PROBLEM STATEMENT
From the data underneath, reproduce exactly the stretch that begins at the line with "Given: Click the swimmer icon beside Plage" and ends after the line with "Viewport: 1460px width, 1426px height.".
══ DATA UNDER STUDY ══
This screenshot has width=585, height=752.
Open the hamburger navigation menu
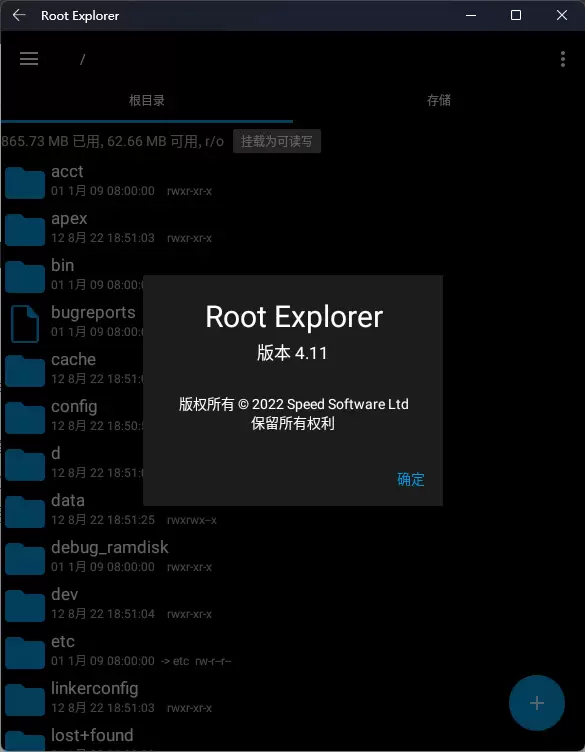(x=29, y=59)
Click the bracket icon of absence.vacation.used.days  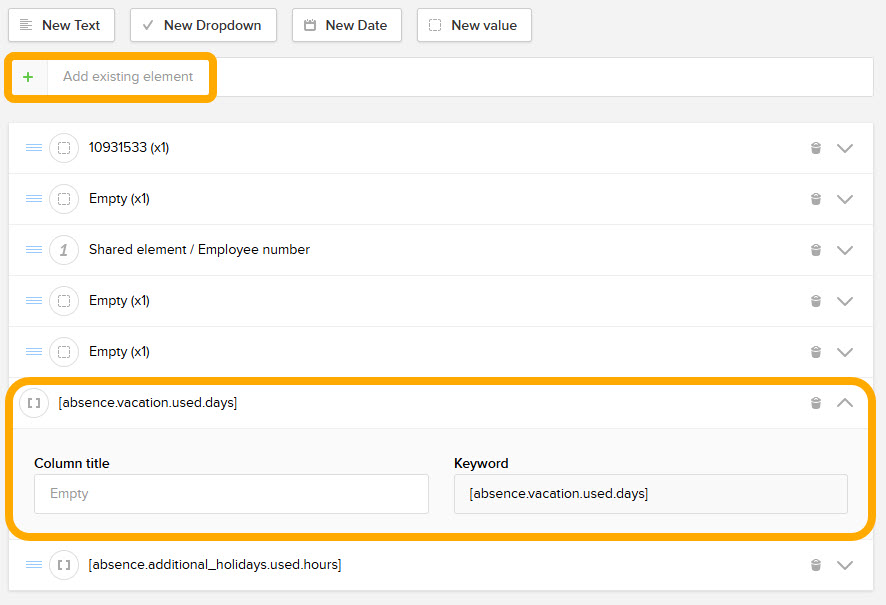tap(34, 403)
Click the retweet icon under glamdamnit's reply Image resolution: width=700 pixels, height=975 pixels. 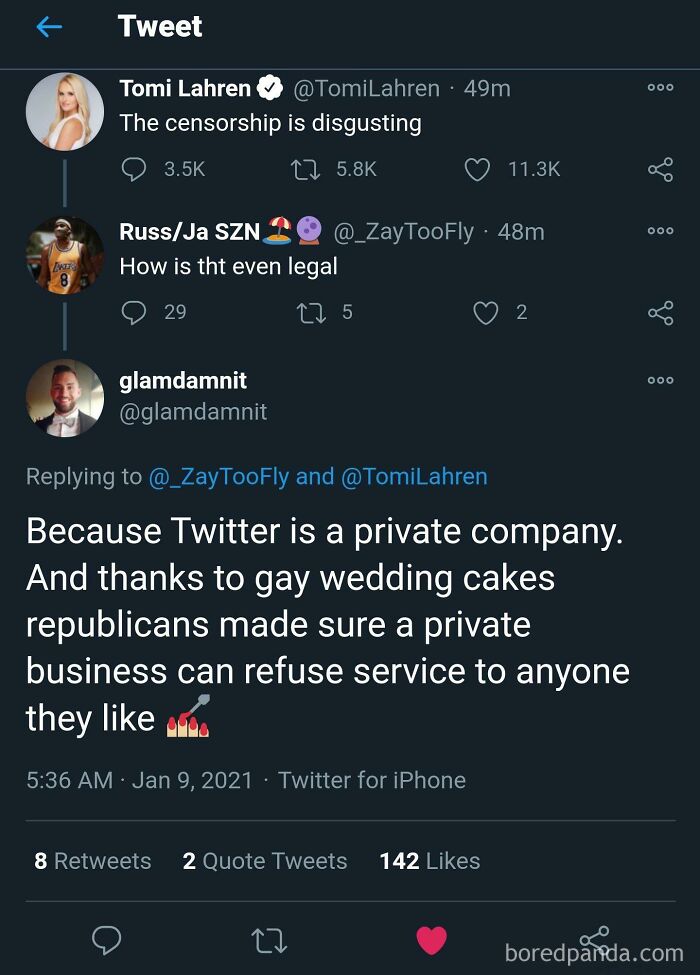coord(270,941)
═══
══ DATA UNDER STUDY ══
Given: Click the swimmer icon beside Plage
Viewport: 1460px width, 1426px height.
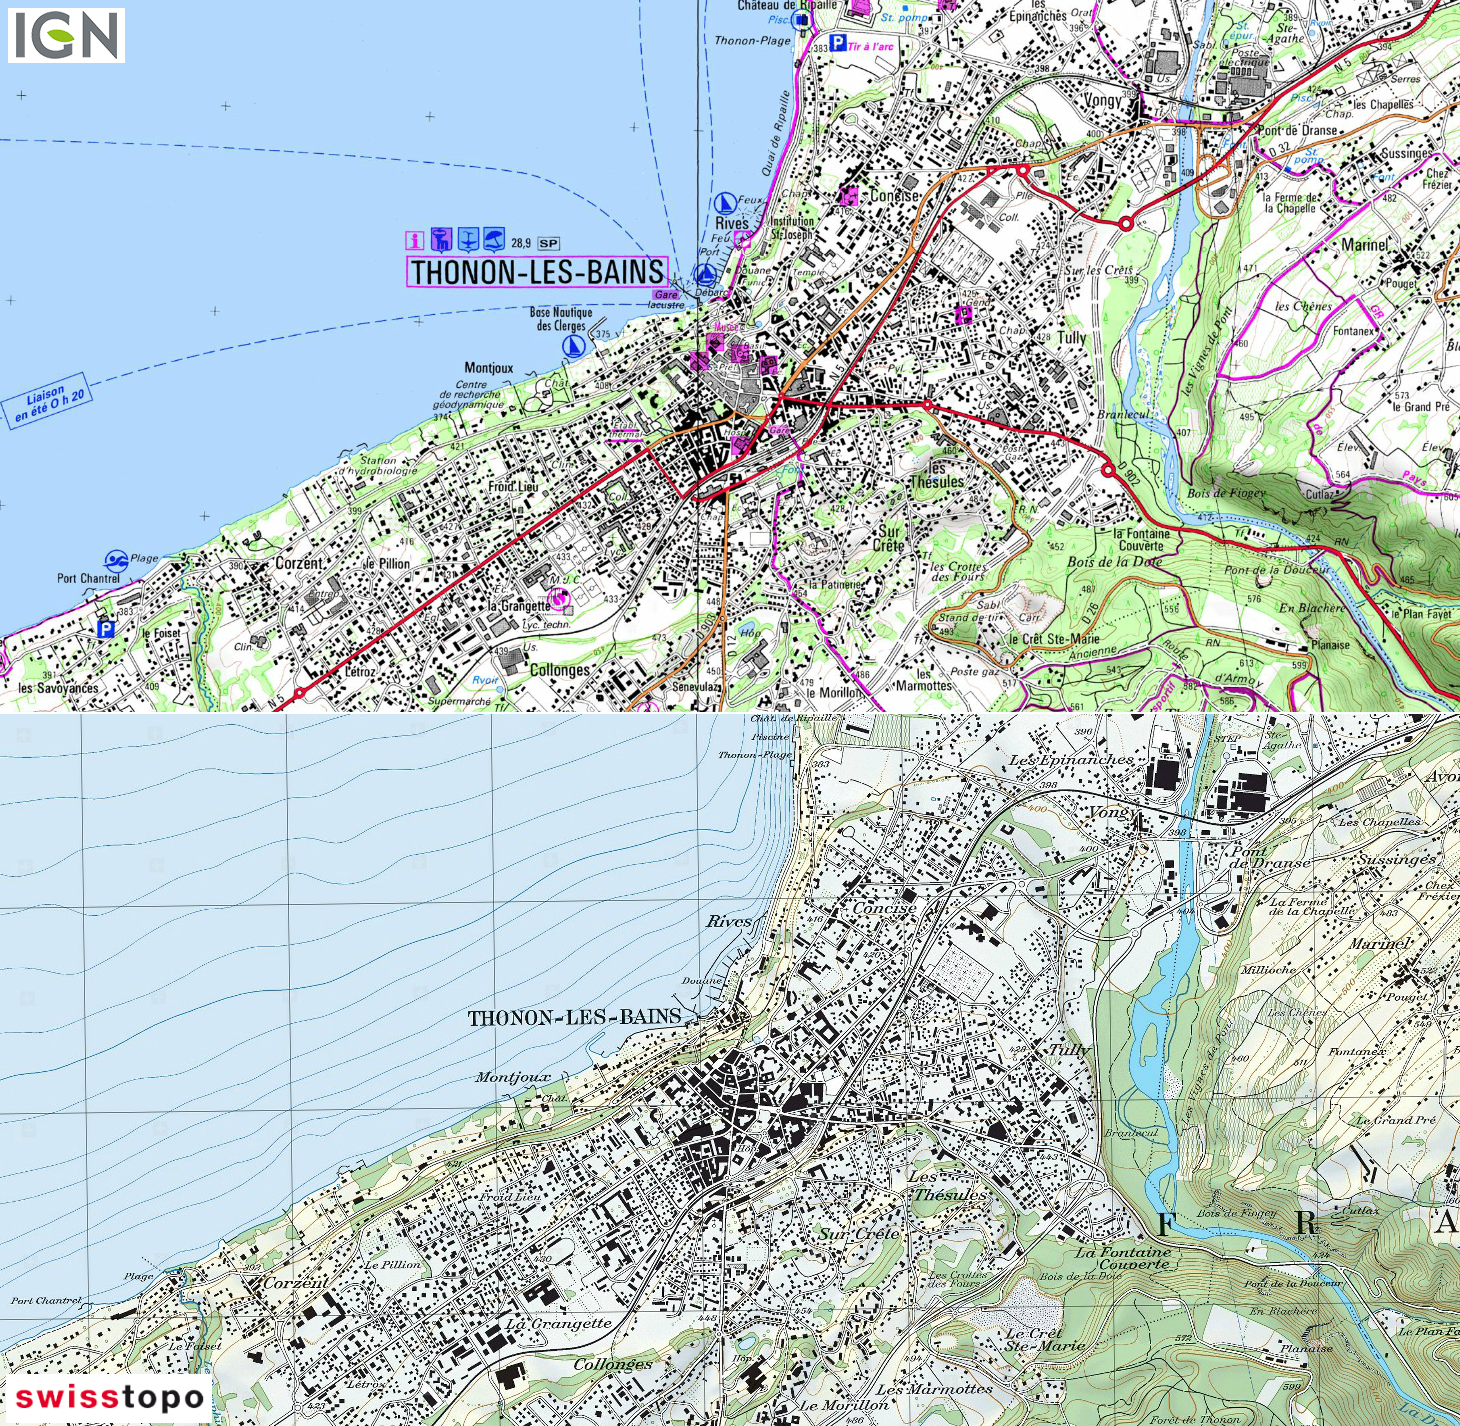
═══
══ DATA UNDER STUDY ══
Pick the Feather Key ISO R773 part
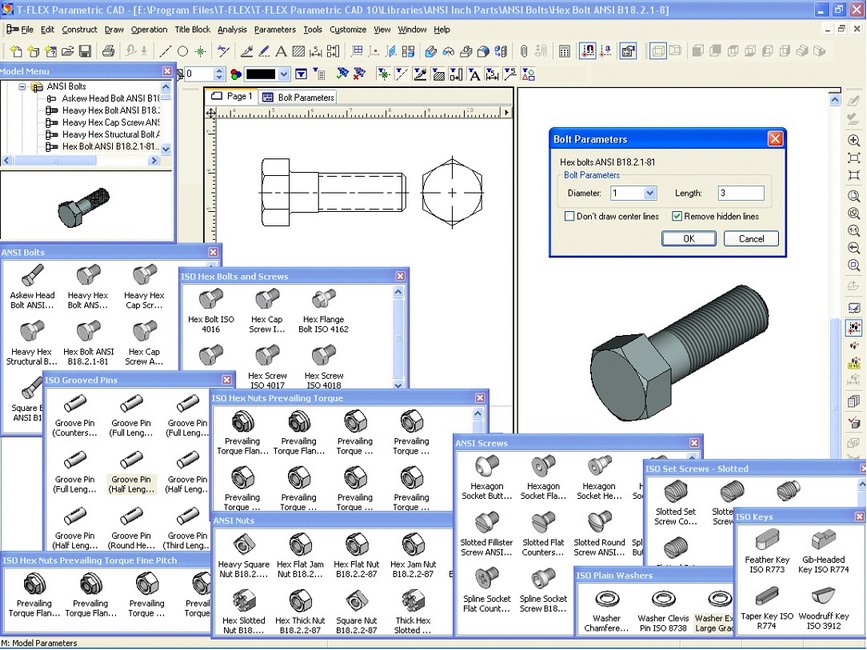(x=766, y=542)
═══
ANSWER TO THIS EXERCISE
Given: Click the swimmer icon beside Plage
Viewport: 1460px width, 1426px height.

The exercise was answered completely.